══ Extracted data ══

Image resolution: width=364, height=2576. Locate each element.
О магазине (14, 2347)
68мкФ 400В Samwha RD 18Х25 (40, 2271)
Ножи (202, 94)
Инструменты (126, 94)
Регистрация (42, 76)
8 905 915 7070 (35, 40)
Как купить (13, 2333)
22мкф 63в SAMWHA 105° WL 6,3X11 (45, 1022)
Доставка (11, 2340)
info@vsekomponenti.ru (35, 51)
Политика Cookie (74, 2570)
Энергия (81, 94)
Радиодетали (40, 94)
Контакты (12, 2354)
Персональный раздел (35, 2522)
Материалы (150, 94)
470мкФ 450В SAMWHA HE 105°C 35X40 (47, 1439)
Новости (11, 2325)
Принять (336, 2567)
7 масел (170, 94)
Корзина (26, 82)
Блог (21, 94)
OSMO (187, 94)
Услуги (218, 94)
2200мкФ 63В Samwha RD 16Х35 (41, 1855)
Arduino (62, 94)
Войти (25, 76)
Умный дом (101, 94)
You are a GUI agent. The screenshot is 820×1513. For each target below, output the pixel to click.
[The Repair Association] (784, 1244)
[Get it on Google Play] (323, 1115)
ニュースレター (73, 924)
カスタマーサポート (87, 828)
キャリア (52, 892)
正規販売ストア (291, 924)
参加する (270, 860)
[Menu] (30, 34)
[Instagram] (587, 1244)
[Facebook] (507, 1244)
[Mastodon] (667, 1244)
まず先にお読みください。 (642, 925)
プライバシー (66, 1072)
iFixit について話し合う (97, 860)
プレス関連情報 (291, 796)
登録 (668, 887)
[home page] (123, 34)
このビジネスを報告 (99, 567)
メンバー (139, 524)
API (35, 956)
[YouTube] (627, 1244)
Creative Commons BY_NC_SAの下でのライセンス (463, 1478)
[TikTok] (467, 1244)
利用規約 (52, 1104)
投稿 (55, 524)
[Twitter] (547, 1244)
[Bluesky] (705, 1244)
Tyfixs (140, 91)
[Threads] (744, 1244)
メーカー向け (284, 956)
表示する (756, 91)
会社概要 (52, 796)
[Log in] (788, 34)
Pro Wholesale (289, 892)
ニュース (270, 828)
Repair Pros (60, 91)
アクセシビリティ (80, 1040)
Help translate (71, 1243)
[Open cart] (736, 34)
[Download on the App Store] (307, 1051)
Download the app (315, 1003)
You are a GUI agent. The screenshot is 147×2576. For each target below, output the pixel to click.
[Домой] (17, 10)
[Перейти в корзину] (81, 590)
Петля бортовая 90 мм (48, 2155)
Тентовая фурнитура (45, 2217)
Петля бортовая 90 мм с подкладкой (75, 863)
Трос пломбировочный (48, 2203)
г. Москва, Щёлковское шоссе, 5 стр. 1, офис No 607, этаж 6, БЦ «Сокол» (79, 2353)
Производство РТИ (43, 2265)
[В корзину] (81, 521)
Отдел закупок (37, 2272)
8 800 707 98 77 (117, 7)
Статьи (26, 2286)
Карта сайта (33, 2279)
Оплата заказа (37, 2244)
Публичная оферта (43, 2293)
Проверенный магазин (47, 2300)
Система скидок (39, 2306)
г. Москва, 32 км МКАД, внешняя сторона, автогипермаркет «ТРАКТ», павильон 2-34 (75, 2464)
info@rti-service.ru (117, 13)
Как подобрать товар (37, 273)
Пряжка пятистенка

═══

Directions
State the number of lines in the records that include the word "Петля", and add nothing to it.

Response area
2